[Data excerpts — start]

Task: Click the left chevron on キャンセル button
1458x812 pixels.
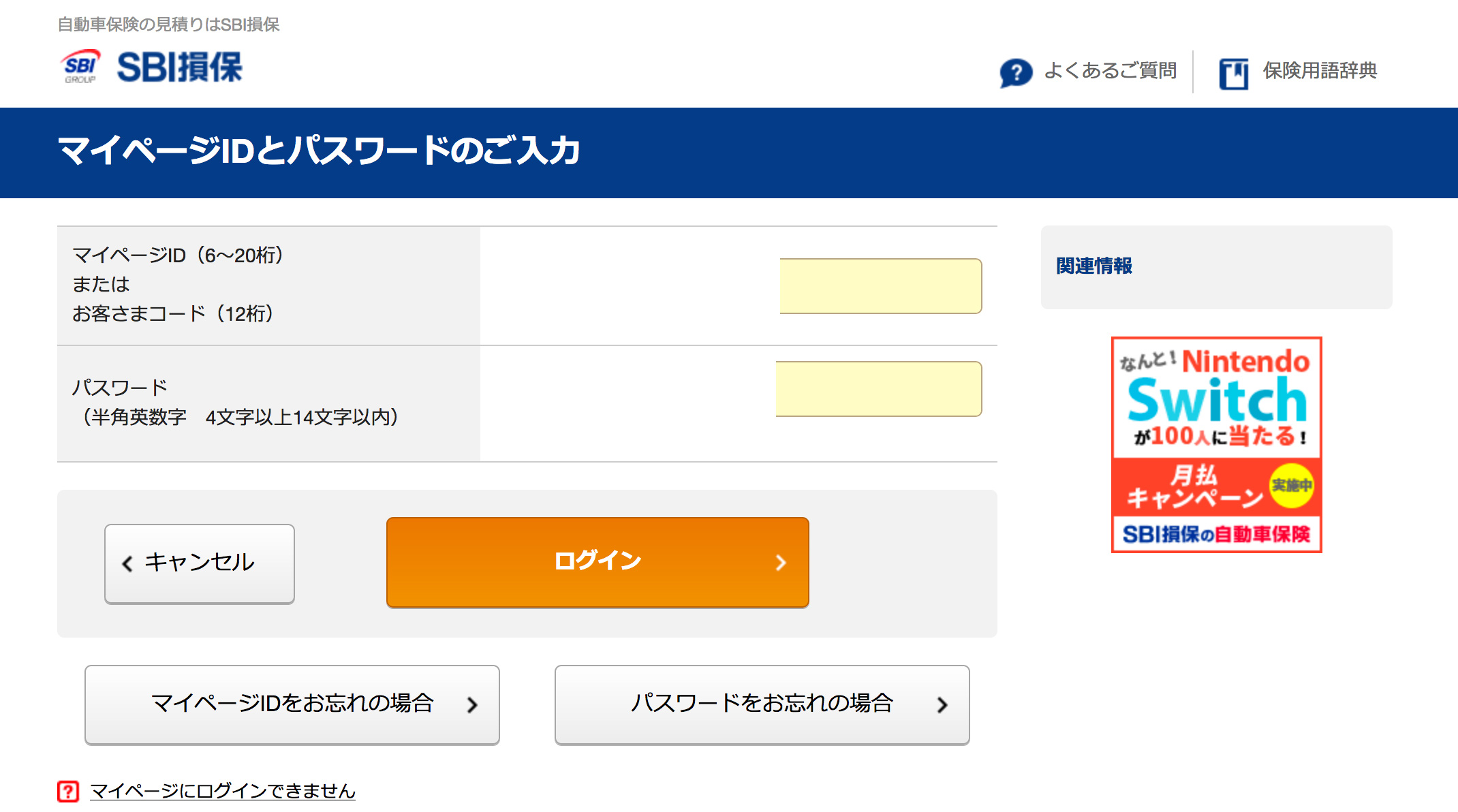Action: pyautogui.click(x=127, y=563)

[Data excerpts — finish]
[Data excerpts — start]

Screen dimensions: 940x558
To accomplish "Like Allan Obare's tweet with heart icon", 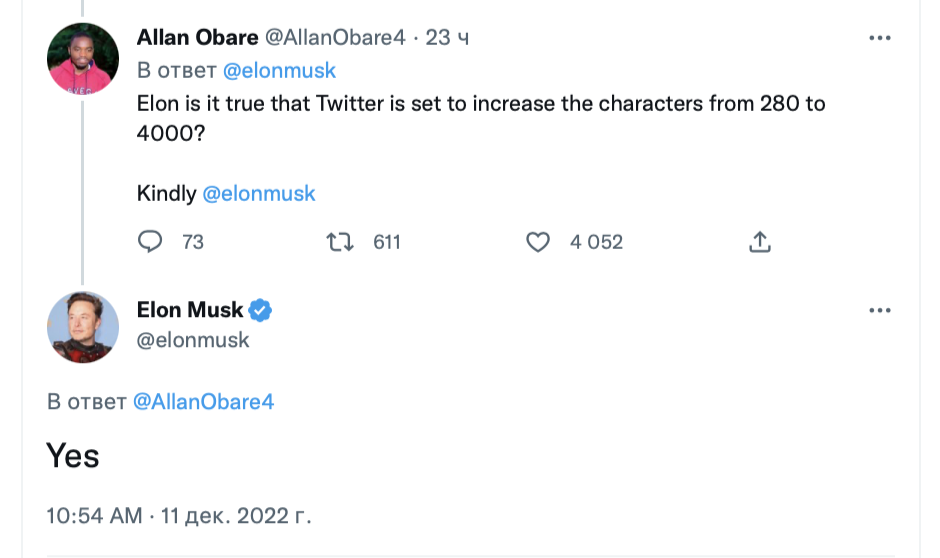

[Data excerpts — finish]

## What you have to do
Copy word for word only the lines above from the one with "Screen dimensions: 940x558" through the one with "Allan Obare's tweet". Leave pictures out.

## Exercise result
Screen dimensions: 940x558
To accomplish "Like Allan Obare's tweet with heart icon", 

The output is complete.